Automating Snowpipe with Amazon EventBridge

A more powerful and flexible pipeline for auto-loading data into Snowflake

Snowflake has (rather quietly!) released support for Snowpipe auto-ingest with Amazon EventBridge, in public preview. This option provides an alternative to existing approaches that require configuring a S3 Event Notification.

This blog will dive deep into this new option help you decide whether this approach suits your current Snowflake + AWS architecture, and guide you through the process of setting this up.

Background

Since its release into GA way back in December 2018, Snowpipe provided an mechanism for Data Engineers to set up low-latency event-driven ingestion pipelines from cloud storage services, such as Amazon S3, to Snowflake.

Snowflake has previously offered three main options for automating Snowpipe on AWS:

  1. Route S3 Event Notifications directly to a Snowflake-managed Amazon Simple Queue Service (SQS)
  2. Route S3 Event Notifications to a Snowflake-managed Amazon Simple Queue Service (SQS) via a customer-managed Amazon Simple Notification Service (SNS)
  3. Hand-roll your own automation via the Snowpipe REST API

Challenges with Existing Methods

The first two options remain the most common method and remains to this day a robust solution with minimal set-up and configuration required to get up and running.

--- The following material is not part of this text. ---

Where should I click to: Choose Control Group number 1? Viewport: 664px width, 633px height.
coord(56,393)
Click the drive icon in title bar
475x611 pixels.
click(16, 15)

However, at larger organisational scales where multiple teams or services require access to the same events, some challenges may pop up, primarily due to limitations with Amazon S3 Event Notifications:

  • Amazon S3 Notifications cannot route events from overlapping prefixes/suffixes. Teams often needed to work around this by introducing a broker service in-between S3 notifications and Snowpipe SQS, typically with services such as SNS or Lambda.
  • PUT notification API performs an atomic operation, which overwrites any existing configuration on a bucket. Therefore, if notifications are deployed by multiple services, each service needed to ensure configuration updates don’t overwrite each other.
  • S3 Notifications are not deployed as a discrete resource by some Infrastructure-as-Code tools such as CloudFormation, and instead handled as a property of the S3 bucket itself. This made automated deployments with CI/CD challenging if the team/org deploys services using these notifications from multiple repositories.

If any of these points resonate with your current team and architecture, read on!

Benefits of Amazon Eventbridge

Amazon Web Services, in the meanwhile, made numerous strides in allowing customers to build powerful event-driven architectures at scale, most notably through the release of Amazon EventBridge in mid-2019, with additional capability to directly send S3 events to it in late 2021.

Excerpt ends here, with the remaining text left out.